**ACTIVITY:** The records below must be returned exactly, with every picture left out.

**PROVIDED MATERIAL:**
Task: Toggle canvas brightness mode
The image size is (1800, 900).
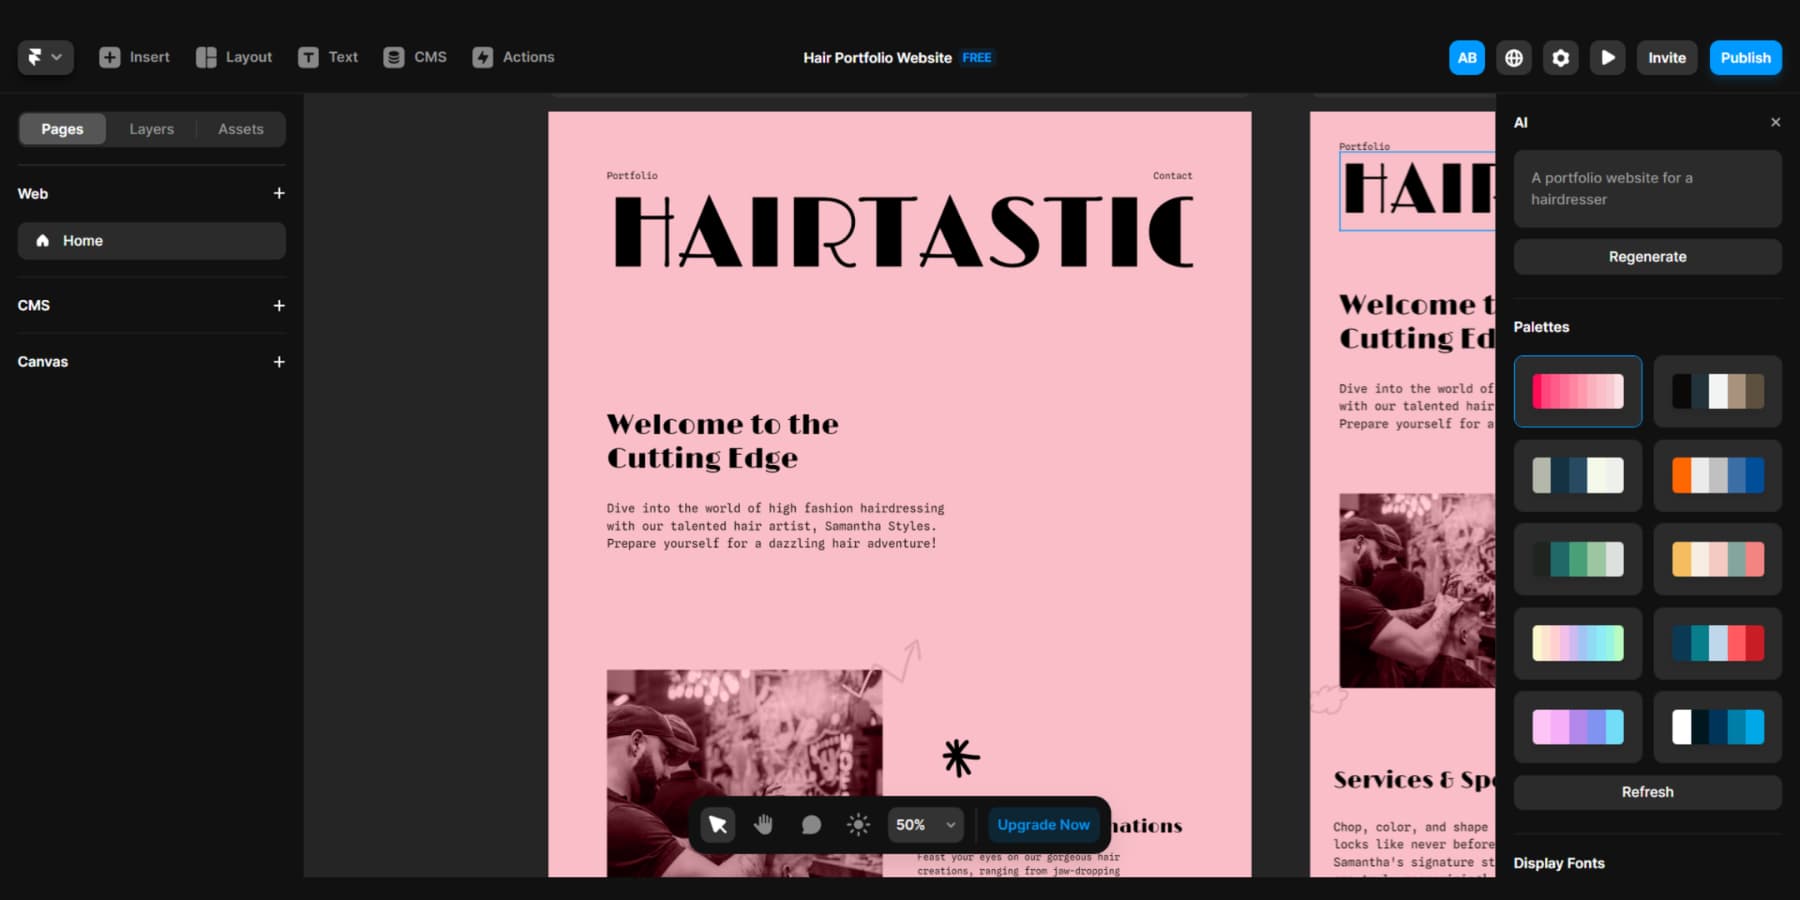Action: [858, 824]
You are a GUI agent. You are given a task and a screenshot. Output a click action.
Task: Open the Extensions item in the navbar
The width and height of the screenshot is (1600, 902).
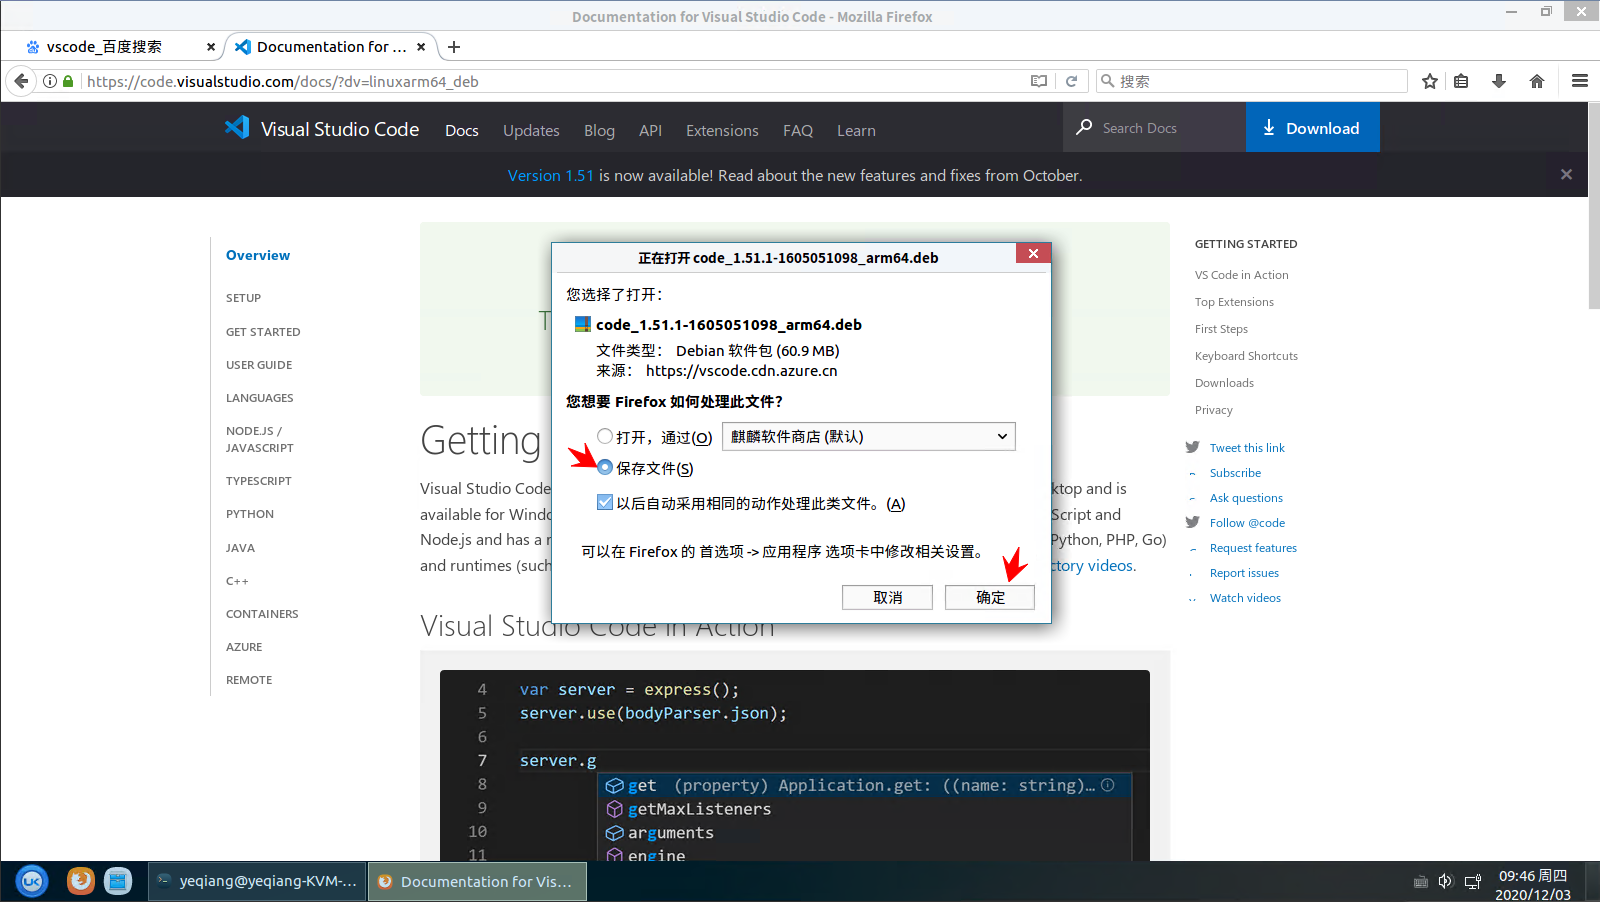[721, 130]
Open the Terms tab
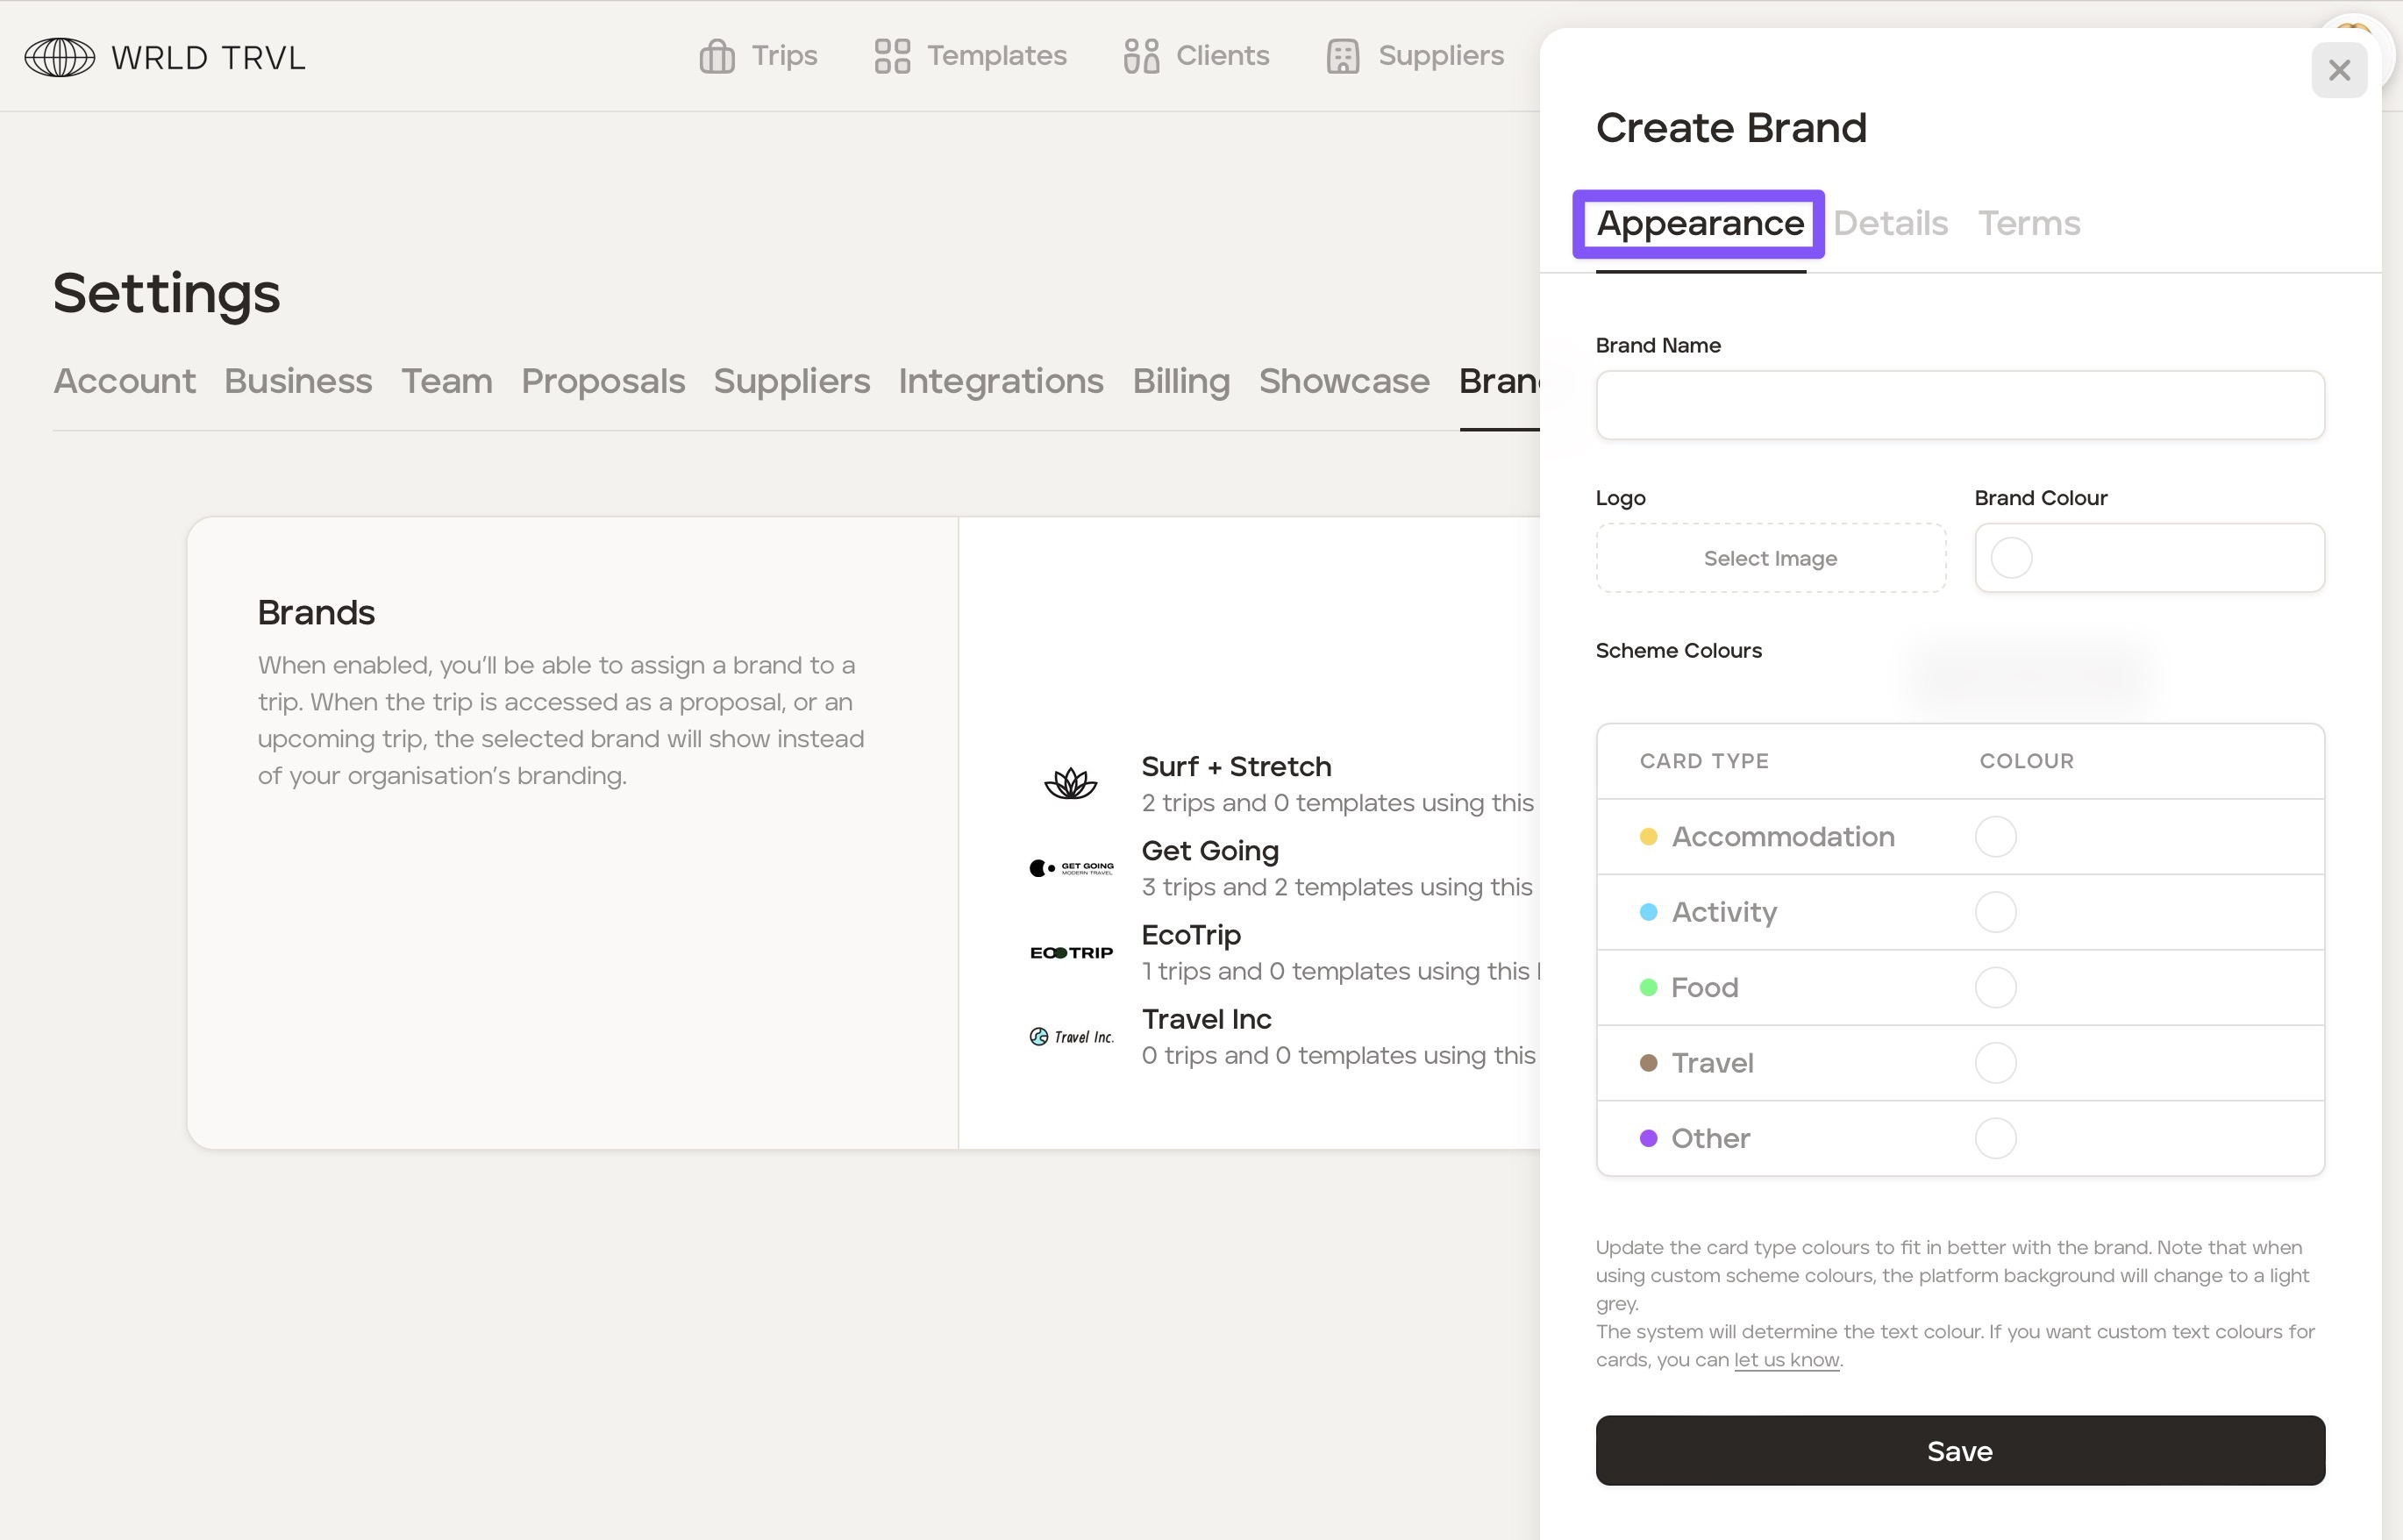 (x=2028, y=223)
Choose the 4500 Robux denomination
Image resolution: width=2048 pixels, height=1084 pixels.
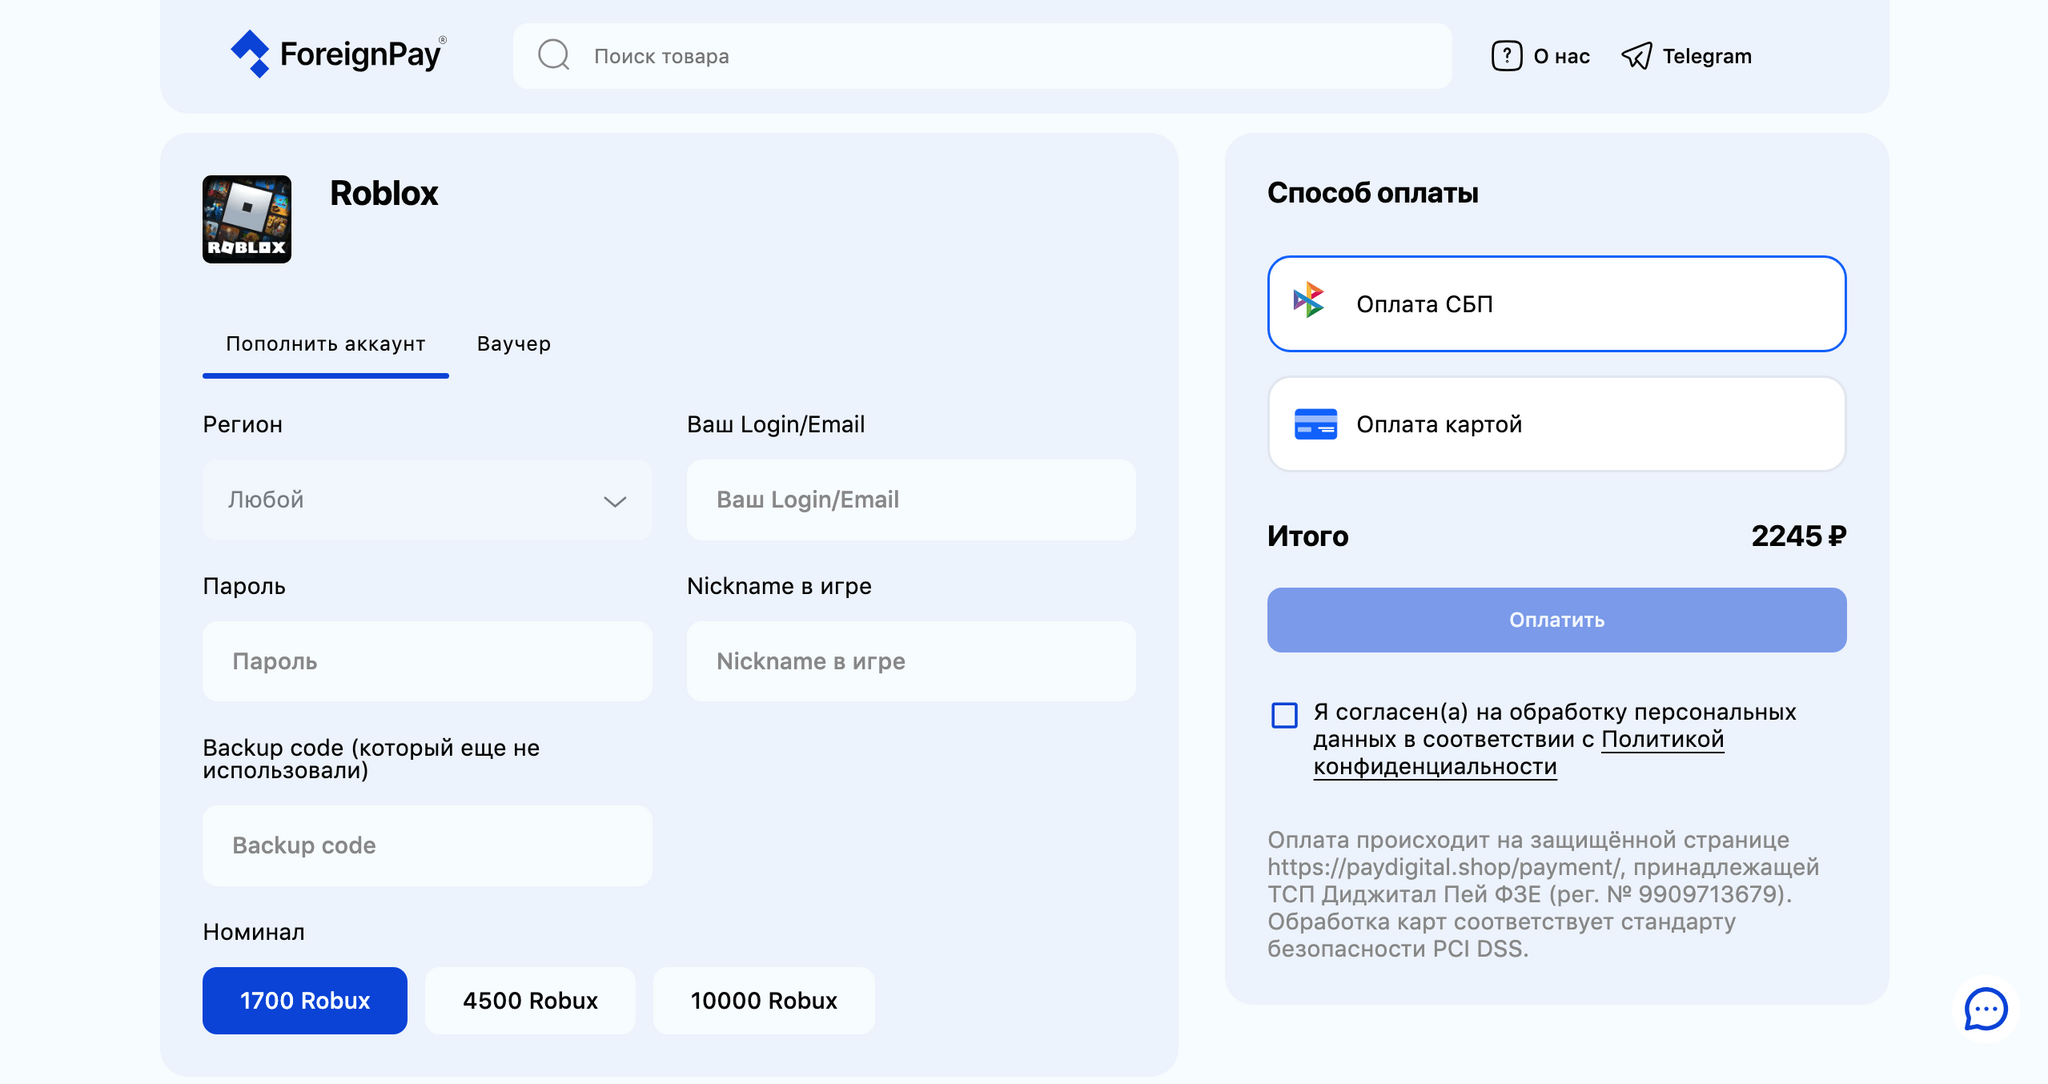coord(530,1000)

**OUTPUT FOR THIS EXERCISE:**
Task: Toggle canvas brightness mode
The image size is (1800, 900).
Action: [858, 824]
You are a GUI agent. You are given a task and a screenshot. Output a click action.
Task: Open the Extensions item in the navbar
The width and height of the screenshot is (1600, 902).
[721, 130]
Open the Terms tab
 (x=2028, y=223)
Choose the 4500 Robux denomination
Image resolution: width=2048 pixels, height=1084 pixels.
coord(530,1000)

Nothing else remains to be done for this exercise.